Nazeem Bartman

Personal information
- Date of birth: 13 August 1993 (age 32)
- Place of birth: Cape Town, South Africa
- Height: 1.70 m (5 ft 7 in)
- Position: Forward

Youth career
- Ajax Cape Town
- Old Mutual
- SuperSport United

College career
- Years: Team / Apps / (Gls)
- 2013–2014: Tyler Apache / 39 / (33)
- 2015–2016: South Florida Bulls / 37 / (14)

Senior career*
- Years: Team / Apps / (Gls)
- 2013: Michigan Bucks / 2 / (0)
- 2017: Whitecaps FC 2 / 13 / (1)
- 2018: Myrtle Beach Mutiny / 8 / (5)
- 2018: Ubuntu Cape Town / 11 / (0)
- 2019: Des Moines Menace / 5 / (1)
- 2019: Atlanta SC / 4 / (3)
- 2020: Stumptown Athletic / 1 / (0)
- 2020: Louisiana Krewe FC / 0 / (0)
- 2021: Des Moines Menace / 7 / (1)
- 2021: Chicago House / 5 / (3)
- 2022–2025: Forward Madison / 79 / (11)
- Total:  / 135 / (25)

= Nazeem Bartman =

South African soccer player

Nazeem Bartman (born 13 August 1993) is a South African former soccer player who played as a forward.

== Career ==
Bartman played college soccer at Tyler Junior College, where he played for two years before transferring to the University of South Florida in 2015.

Bartman played with USL PDL side Michigan Bucks in 2013.

On 17 January 2017, Bartman was selected in the fourth round (73rd overall) of the 2017 MLS SuperDraft by Vancouver Whitecaps FC. He signed with Whitecaps FC 2 on 27 April 2017.

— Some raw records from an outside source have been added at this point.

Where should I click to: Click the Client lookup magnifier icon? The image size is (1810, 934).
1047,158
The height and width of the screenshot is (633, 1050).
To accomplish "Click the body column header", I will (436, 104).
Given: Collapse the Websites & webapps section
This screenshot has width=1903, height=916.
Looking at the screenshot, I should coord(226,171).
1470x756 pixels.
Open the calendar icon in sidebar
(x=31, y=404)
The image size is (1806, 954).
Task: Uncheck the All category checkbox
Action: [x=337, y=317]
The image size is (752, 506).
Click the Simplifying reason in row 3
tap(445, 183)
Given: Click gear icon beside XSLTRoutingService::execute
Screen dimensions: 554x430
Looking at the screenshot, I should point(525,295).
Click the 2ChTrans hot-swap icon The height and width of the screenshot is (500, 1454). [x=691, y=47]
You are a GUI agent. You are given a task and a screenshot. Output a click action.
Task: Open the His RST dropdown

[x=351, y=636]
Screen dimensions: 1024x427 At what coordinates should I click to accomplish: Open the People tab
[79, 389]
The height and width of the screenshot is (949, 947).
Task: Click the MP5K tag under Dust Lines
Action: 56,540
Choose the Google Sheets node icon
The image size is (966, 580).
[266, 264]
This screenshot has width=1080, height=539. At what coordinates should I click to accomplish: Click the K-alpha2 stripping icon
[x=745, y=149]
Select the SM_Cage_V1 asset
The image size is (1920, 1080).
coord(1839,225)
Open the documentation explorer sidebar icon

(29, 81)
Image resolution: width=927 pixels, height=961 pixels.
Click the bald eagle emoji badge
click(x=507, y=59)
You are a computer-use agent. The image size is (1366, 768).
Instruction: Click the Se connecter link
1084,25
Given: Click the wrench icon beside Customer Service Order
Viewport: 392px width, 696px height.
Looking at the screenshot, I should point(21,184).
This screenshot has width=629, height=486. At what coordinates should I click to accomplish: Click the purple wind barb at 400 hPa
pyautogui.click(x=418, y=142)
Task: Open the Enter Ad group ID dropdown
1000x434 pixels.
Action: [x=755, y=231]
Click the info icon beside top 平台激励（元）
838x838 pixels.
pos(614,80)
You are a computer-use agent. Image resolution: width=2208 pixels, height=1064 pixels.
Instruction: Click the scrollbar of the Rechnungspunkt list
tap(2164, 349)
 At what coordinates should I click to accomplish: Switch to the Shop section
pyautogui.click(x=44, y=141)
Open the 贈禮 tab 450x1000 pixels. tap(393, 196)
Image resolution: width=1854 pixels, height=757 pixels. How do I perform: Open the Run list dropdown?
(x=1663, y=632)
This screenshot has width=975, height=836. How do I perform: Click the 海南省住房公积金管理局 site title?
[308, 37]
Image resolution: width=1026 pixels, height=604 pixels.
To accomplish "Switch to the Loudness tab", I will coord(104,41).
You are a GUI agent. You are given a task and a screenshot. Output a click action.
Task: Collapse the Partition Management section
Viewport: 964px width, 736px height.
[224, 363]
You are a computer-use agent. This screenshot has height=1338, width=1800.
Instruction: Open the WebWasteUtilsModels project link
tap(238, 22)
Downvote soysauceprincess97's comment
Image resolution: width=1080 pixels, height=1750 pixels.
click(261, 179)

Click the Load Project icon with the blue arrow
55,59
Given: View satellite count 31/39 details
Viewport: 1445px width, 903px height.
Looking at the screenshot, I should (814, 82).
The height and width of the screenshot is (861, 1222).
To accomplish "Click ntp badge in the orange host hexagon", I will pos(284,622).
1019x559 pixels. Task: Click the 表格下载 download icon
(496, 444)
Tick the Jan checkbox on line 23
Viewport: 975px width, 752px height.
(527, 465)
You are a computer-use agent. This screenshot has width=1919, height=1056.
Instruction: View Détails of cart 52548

In July 2020, following stints with National Independent Soccer Association sides Atlanta SC and Stumptown Athletic, Bartman made an appearance with Louisiana Krewe FC during the NISA Independent Cup tournament. He scored a goal against Gaffa FC in the second leg of the Central Plains Region semifinals, and eventually converted a penalty kick shootout attempt, before the team fell 3–3 (8–9 pk).

In 2021, Bartman returned to play with Des Moines Menace.

On 16 March 2022, Bartman signed with USL League One club Forward Madison. On June 6, 2022, Bartman was named USL League One player of the week for Week 10 of the 2022 USL League One season after tallying a goal and an assist in Madison's 2-1 victory over FC Tucson.

On 1 December 2025, Bartman retired from professional football.